● **Work item**
Every line that holds the word "under" needs to be copied from the data below.

● **Collected data**
↓
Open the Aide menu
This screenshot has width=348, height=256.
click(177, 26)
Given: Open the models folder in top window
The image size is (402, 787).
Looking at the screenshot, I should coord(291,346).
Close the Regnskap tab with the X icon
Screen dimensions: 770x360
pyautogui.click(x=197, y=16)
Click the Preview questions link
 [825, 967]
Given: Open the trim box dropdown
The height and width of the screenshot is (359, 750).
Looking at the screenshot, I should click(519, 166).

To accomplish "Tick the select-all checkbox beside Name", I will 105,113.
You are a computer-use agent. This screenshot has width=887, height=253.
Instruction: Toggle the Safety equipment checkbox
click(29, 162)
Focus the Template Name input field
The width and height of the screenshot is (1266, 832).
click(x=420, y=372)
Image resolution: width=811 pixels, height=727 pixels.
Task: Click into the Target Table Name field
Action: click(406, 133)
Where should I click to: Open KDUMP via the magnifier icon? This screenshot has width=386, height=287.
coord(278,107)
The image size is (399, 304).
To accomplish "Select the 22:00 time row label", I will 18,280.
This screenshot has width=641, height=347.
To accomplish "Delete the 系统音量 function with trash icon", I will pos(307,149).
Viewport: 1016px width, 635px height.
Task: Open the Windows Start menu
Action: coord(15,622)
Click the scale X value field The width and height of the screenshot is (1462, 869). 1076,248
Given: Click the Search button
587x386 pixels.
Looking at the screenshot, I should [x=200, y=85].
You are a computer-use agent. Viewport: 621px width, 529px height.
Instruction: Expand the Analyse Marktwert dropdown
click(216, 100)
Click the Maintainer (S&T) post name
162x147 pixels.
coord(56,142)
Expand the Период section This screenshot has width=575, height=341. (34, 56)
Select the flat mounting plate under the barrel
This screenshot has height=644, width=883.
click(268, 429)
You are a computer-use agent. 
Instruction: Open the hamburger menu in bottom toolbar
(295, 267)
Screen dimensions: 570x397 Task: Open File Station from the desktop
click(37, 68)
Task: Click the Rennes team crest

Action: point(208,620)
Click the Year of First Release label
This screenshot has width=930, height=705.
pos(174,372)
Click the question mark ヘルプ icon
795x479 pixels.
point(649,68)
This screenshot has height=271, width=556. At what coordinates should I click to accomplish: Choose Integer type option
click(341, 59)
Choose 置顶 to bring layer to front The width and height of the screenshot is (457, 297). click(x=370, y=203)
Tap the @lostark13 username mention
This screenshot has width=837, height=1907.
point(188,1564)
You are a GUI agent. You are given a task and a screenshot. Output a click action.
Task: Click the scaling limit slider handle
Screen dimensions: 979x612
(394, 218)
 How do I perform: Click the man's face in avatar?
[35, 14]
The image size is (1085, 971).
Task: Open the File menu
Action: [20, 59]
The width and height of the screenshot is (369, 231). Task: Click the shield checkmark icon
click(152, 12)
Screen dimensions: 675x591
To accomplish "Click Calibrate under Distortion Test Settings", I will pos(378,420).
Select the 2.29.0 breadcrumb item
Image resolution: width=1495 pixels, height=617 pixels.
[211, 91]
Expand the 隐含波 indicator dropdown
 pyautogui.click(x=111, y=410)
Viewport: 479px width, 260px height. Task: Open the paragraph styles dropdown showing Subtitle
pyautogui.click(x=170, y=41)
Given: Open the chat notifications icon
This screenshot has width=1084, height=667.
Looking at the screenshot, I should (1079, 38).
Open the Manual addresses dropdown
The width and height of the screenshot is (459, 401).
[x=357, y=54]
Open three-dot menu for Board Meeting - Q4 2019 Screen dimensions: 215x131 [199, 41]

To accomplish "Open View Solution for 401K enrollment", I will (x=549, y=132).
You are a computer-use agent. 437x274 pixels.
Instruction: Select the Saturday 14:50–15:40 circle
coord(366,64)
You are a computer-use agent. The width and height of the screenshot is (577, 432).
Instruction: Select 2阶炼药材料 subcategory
↑
● **Answer to this problem**
Select the flat mounting plate under the barrel
To accomplish "Click Calibrate under Distortion Test Settings", I will pos(378,420).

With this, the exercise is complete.